* Begin Text *

I wish to make a presentation to the Peterborough
Town Hall meeting tonight on behalf of the staff at the Peterborough District
Office of the Ministry of Environment (MOE). They are members of my local.
I am making this presentation on behalf of the
Ministry of Environment staff in Peterborough because they believe,
notwithstanding the whistle blowing legislation, that they might face
repercussions from their employer if they speak out. Since their concerns arose,
the employer has issued clarifications stating that they can participate without
fear of retribution. Regrettably, the employees still feel concerned, so I am
speaking for them.
The Peterborough District Office reports to the
Eastern Region office of the Ministry of Environment in Kingston. The
Peterborough District Office has five senior environmental officers, two junior
environmental officers, two Investigations and Enforcement Branch officers, two
administrative staff, one area supervisor, one district manager and one regional
engineer, for a total of 14 staff. OPSEU represents all staff except for the two
managers and the engineer.
The Peterborough District Office’s geographic
area of responsibility includes the city of Kawartha Lakes (formerly Victoria
County) and Haliburton, Peterborough and Northumberland Counties.
For years Peterborough has been synonymous with
the pilot testing of consumer products given Peterborough’s representative
cross-section of the buying market.
Likewise, the Peterborough District is
compromised of the full gambit of potential environmental polluters, ranging
from private, commercial and industrial to agricultural sources. This spectrum
of potential pollution sources places an unyielding demand upon the Ministry
staff to be current and knowledgeable of all applicable environmental
legislation.
As a rule, most of the larger municipalities in
our area take their drinking water from surface water – lakes and rivers, in
other words. These municipalities include Lindsay, Peterborough, Cobourg, Port
Hope, Brighton, Campbellford, Hastings, Bobcaygeon and Fenelon Falls.
Smaller municipalities in our area use communal
wells. They include Colborne, Grafton, Woodville and Havelock.
The smaller municipalities don’t have the
expertise to operate their water works. The Ontario Clean Water Agency (OCWA)
operates their water works. Non-management staff at OCWA are members of OPSEU as
well.
The larger municipalities such as Peterborough,
Campbellford, Port Hope and Cobourg operate their own water works.
Regarding ground water, prior to 2000, the
Ministry of Environment had significant problems resulting from drought. They
received a lot of complaints from the public about their wells running dry and
taking a long time to replenish with water.
One of the problems is that the Ministry of
Environment staff don’t know the size and extent of the aquifers which provide
the ground water.
Agriculture run-off is an issue in our area.
Nitrates migrate off the farm property, get into the aquifer and contaminate
municipal/private well water supplies. The villages of Woodville and Oakwood
have experienced this kind of contamination of their water supply.

* End Text *

» Requests
1 > Can you rewrite the Peterborough presentation from the words "For years Peterborough" through the words "and Fenelon Falls.", putting "towns" wherever "municipalities" appears?
2 > How would the Peterborough presentation go on after its last sentence? Write the next part.
The records have no connection to the Peterborough presentation.

* Begin Records *

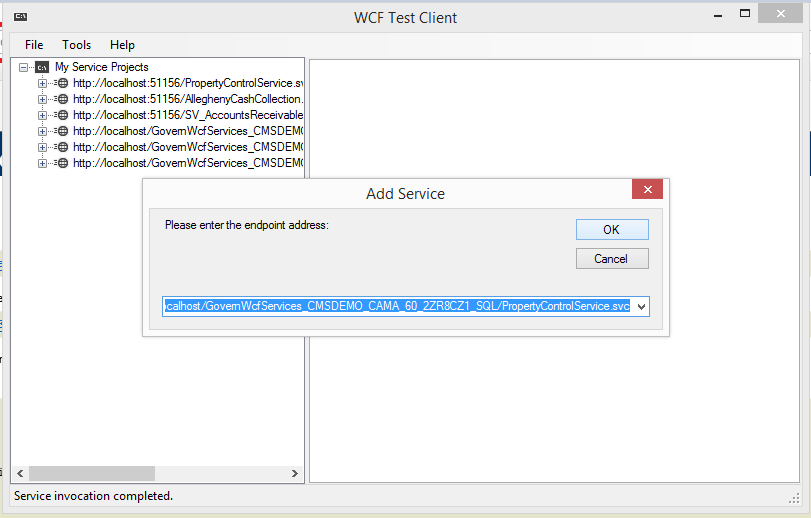The height and width of the screenshot is (518, 811).
Task: Expand the AlleghenyCashCollection service node
Action: [x=42, y=99]
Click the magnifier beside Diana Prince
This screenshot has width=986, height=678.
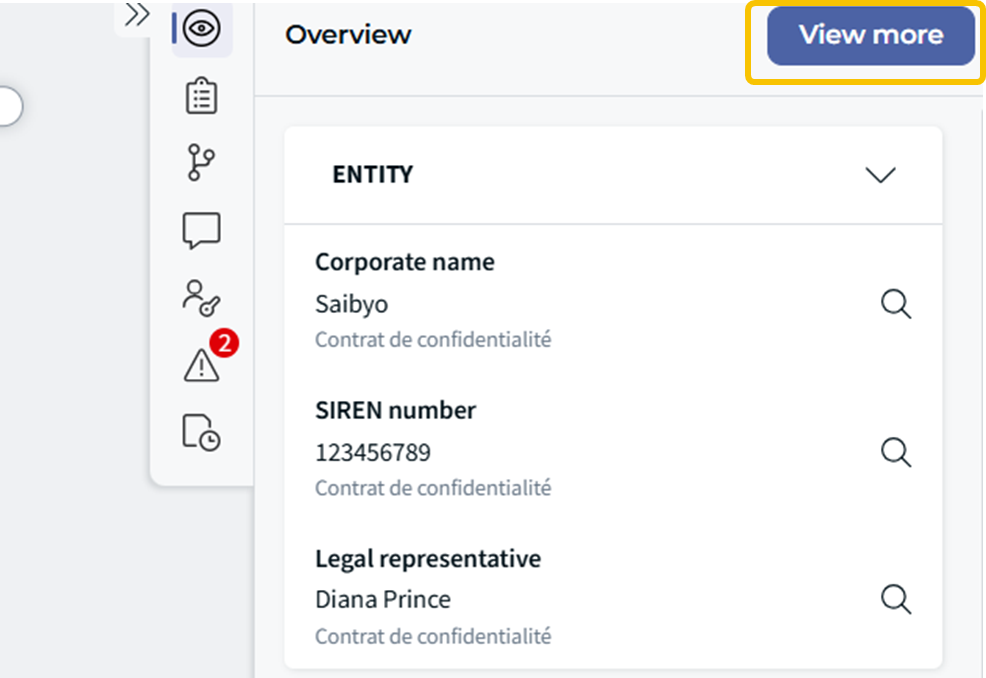point(896,599)
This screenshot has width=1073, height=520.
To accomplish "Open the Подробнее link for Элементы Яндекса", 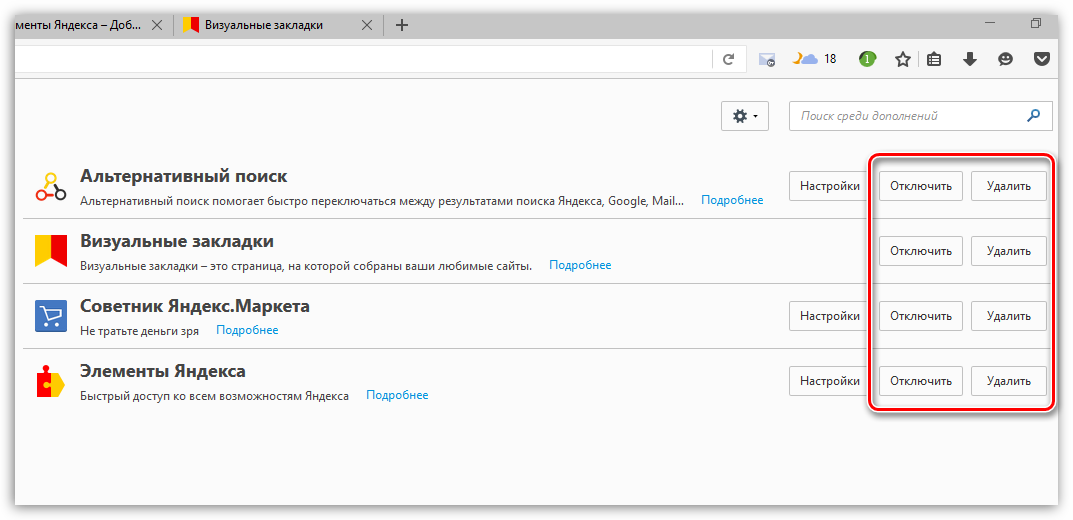I will [397, 395].
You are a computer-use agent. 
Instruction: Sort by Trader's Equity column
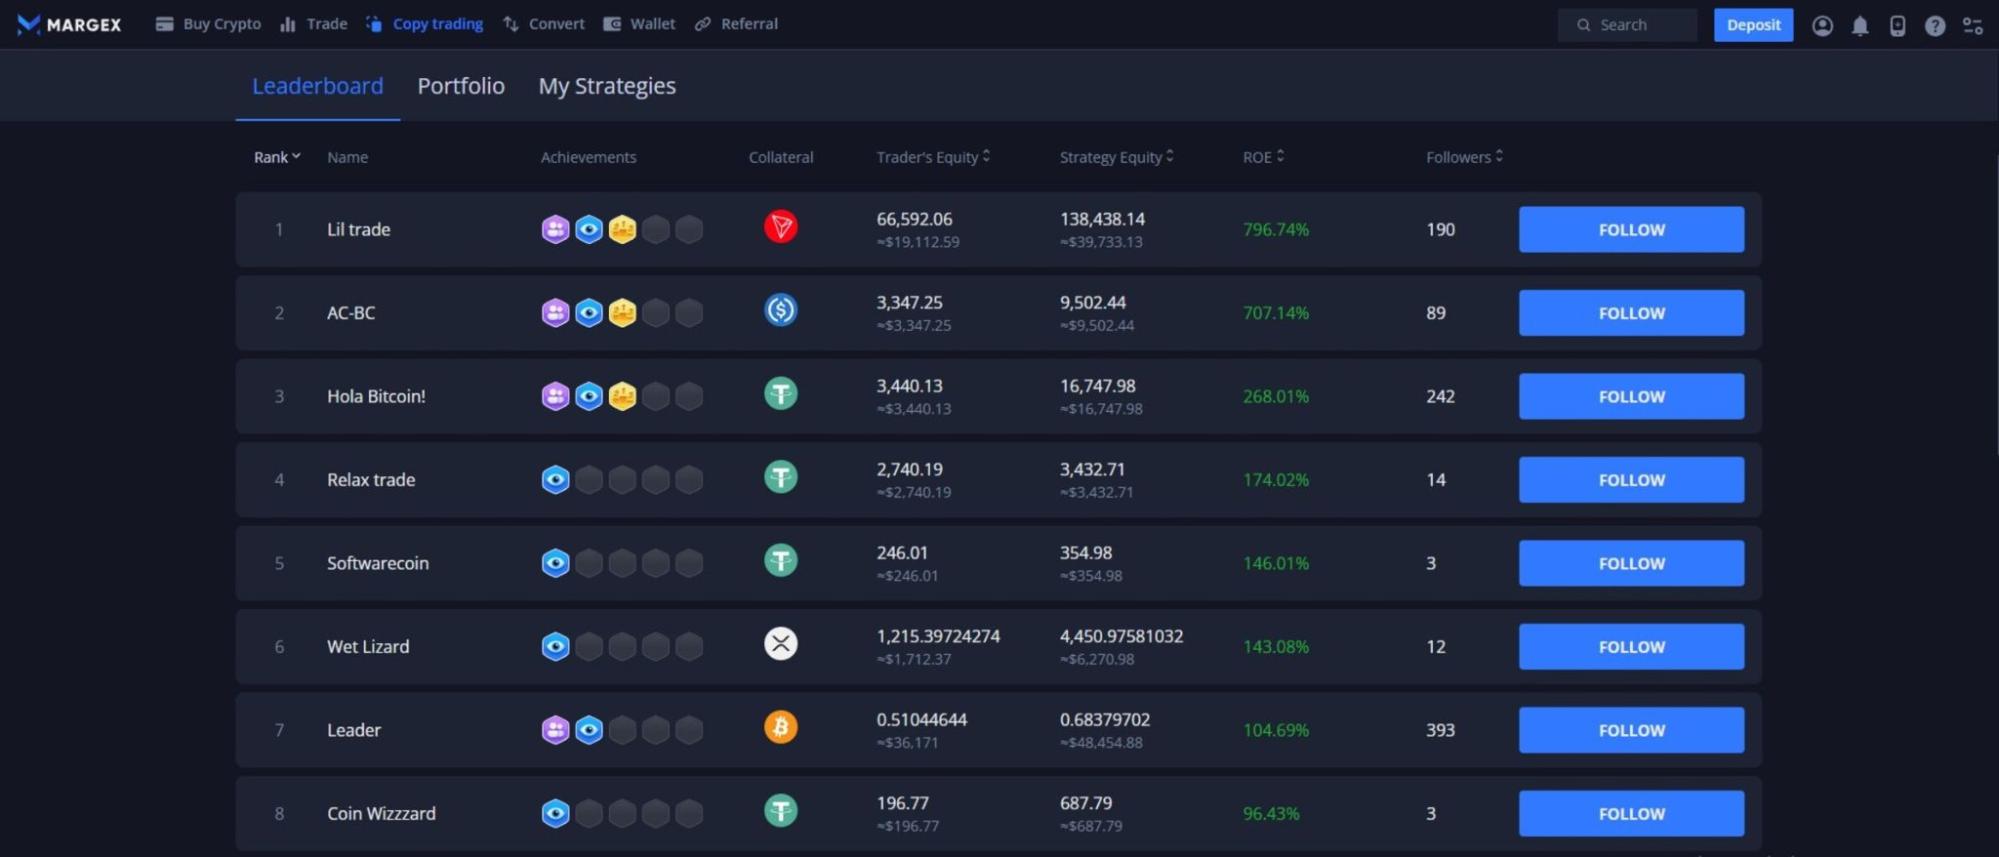coord(932,157)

* End Records *

» Solved problems
1 >
For years Peterborough has been synonymous with
the pilot testing of consumer products given Peterborough’s representative
cross-section of the buying market.
Likewise, the Peterborough District is
compromised of the full gambit of potential environmental polluters, ranging
from private, commercial and industrial to agricultural sources. This spectrum
of potential pollution sources places an unyielding demand upon the Ministry
staff to be current and knowledgeable of all applicable environmental
legislation.
As a rule, most of the larger towns in
our area take their drinking water from surface water – lakes and rivers, in
other words. These towns include Lindsay, Peterborough, Cobourg, Port
Hope, Brighton, Campbellford, Hastings, Bobcaygeon and Fenelon Falls.

2 >
Just as the contamination of Walkerton’s
municipal water supply has been attributed to agricultural practices,
Peterborough, too, has experienced the contamination of private well water
supplies, directly attributed to the mismanagement of agricultural waste.
I now want to turn my comments to the challenges
faced by staff at the Peterborough District Office.
The overwhelming challenge is workload.
Environmental Officers (EO’s) in the Abatement Section are considered the
front line of the ministry. They are responsible for ensuring legislative
compliance of the Ontario Water Resources Act, the Environmental Protection Act,
the Pesticides Act, associated regulations, guidelines
and policies. Some of the program areas that they are responsible for include:
Municipal and private communal water
treatment facilities
Municipal and large private sewage treatment
facilities
Solid, non-hazardous waste disposal sites
Utilization of biosolids and septage on
agricultural land
Liquid industrial waste and hazardous waste
storage, transportation and disposal
Pesticide Storage and Application
24 hour spill response (to ensure
satisfactory clean up)
Permits to Take Water – such as water
bottling plants, aquaculture operations
Groundwater and surface water quality and
quantity complaints
Industrial noise and odour complaints
Air quality complaints
Clean up of contaminated sites/abandoned
properties
Industrial wastewater discharges
For example, if there is a spill, environmental
Officers in the Abatement Section are responsible for ensuring prompt and
efficient clean-up through voluntary or
mandatory compliance initiatives. They must also
follow up to ensure the clean-up has happened as required. In instances of
historical contamination on site specific properties, it is the environmental
Officer who is often responsible for ensuring that appropriate remediation or
restoration of the contaminated site is effected.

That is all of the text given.